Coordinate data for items
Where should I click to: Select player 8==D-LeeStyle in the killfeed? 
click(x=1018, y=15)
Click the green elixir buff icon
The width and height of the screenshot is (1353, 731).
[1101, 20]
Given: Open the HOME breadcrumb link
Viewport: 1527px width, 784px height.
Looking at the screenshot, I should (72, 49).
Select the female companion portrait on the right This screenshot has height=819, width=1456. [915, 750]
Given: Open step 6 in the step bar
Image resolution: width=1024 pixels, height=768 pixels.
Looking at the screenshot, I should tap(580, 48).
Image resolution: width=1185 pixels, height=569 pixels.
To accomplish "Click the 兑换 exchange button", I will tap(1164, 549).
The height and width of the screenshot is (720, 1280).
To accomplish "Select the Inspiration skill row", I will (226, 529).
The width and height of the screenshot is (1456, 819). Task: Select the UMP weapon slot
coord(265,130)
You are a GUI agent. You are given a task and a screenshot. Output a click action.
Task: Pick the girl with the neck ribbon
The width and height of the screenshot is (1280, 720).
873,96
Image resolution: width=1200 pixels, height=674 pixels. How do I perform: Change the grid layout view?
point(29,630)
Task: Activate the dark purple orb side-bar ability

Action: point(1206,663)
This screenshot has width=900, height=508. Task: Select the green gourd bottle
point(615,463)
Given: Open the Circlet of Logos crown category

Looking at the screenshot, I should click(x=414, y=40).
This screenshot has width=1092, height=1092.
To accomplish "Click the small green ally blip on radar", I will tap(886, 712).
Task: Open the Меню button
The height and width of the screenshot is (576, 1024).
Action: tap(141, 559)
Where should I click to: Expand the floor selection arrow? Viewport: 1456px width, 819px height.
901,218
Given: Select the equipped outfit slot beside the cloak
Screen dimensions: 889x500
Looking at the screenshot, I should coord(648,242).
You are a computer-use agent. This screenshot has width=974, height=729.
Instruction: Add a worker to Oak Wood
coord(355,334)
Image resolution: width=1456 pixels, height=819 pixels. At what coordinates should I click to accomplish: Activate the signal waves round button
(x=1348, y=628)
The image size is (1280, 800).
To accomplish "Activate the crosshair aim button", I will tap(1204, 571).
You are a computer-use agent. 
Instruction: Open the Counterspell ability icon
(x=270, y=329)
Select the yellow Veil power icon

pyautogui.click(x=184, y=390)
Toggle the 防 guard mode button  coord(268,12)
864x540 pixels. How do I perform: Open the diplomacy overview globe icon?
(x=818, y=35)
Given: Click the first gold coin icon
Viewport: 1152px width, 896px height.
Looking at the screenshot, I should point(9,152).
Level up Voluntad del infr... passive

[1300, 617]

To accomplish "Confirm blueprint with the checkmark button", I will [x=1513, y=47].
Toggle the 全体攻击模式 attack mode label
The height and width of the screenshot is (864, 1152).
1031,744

### Task requirements
Quote all of the entries above word for word.

### Correct response
Where should I click to: Select player 8==D-LeeStyle in the killfeed? 
click(x=1018, y=15)
Click the green elixir buff icon
The width and height of the screenshot is (1353, 731).
[1101, 20]
Given: Open the HOME breadcrumb link
Viewport: 1527px width, 784px height.
Looking at the screenshot, I should (72, 49).
Select the female companion portrait on the right This screenshot has height=819, width=1456. [915, 750]
Given: Open step 6 in the step bar
Image resolution: width=1024 pixels, height=768 pixels.
Looking at the screenshot, I should tap(580, 48).
Image resolution: width=1185 pixels, height=569 pixels.
To accomplish "Click the 兑换 exchange button", I will tap(1164, 549).
The height and width of the screenshot is (720, 1280).
To accomplish "Select the Inspiration skill row", I will (226, 529).
The width and height of the screenshot is (1456, 819). Task: Select the UMP weapon slot
coord(265,130)
You are a GUI agent. You are given a task and a screenshot. Output a click action.
Task: Pick the girl with the neck ribbon
The width and height of the screenshot is (1280, 720).
873,96
Image resolution: width=1200 pixels, height=674 pixels. How do I perform: Change the grid layout view?
point(29,630)
Task: Activate the dark purple orb side-bar ability

Action: point(1206,663)
This screenshot has width=900, height=508. Task: Select the green gourd bottle
point(615,463)
Given: Open the Circlet of Logos crown category

Looking at the screenshot, I should click(x=414, y=40).
This screenshot has width=1092, height=1092.
To accomplish "Click the small green ally blip on radar", I will tap(886, 712).
Task: Open the Меню button
The height and width of the screenshot is (576, 1024).
Action: tap(141, 559)
Where should I click to: Expand the floor selection arrow? Viewport: 1456px width, 819px height.
901,218
Given: Select the equipped outfit slot beside the cloak
Screen dimensions: 889x500
Looking at the screenshot, I should coord(648,242).
You are a computer-use agent. This screenshot has width=974, height=729.
Instruction: Add a worker to Oak Wood
coord(355,334)
Image resolution: width=1456 pixels, height=819 pixels. At what coordinates should I click to accomplish: Activate the signal waves round button
(x=1348, y=628)
The image size is (1280, 800).
To accomplish "Activate the crosshair aim button", I will tap(1204, 571).
You are a computer-use agent. 
Instruction: Open the Counterspell ability icon
(x=270, y=329)
Select the yellow Veil power icon

pyautogui.click(x=184, y=390)
Toggle the 防 guard mode button  coord(268,12)
864x540 pixels. How do I perform: Open the diplomacy overview globe icon?
(x=818, y=35)
Given: Click the first gold coin icon
Viewport: 1152px width, 896px height.
Looking at the screenshot, I should point(9,152).
Level up Voluntad del infr... passive

[1300, 617]

To accomplish "Confirm blueprint with the checkmark button", I will [x=1513, y=47].
Toggle the 全体攻击模式 attack mode label
The height and width of the screenshot is (864, 1152).
1031,744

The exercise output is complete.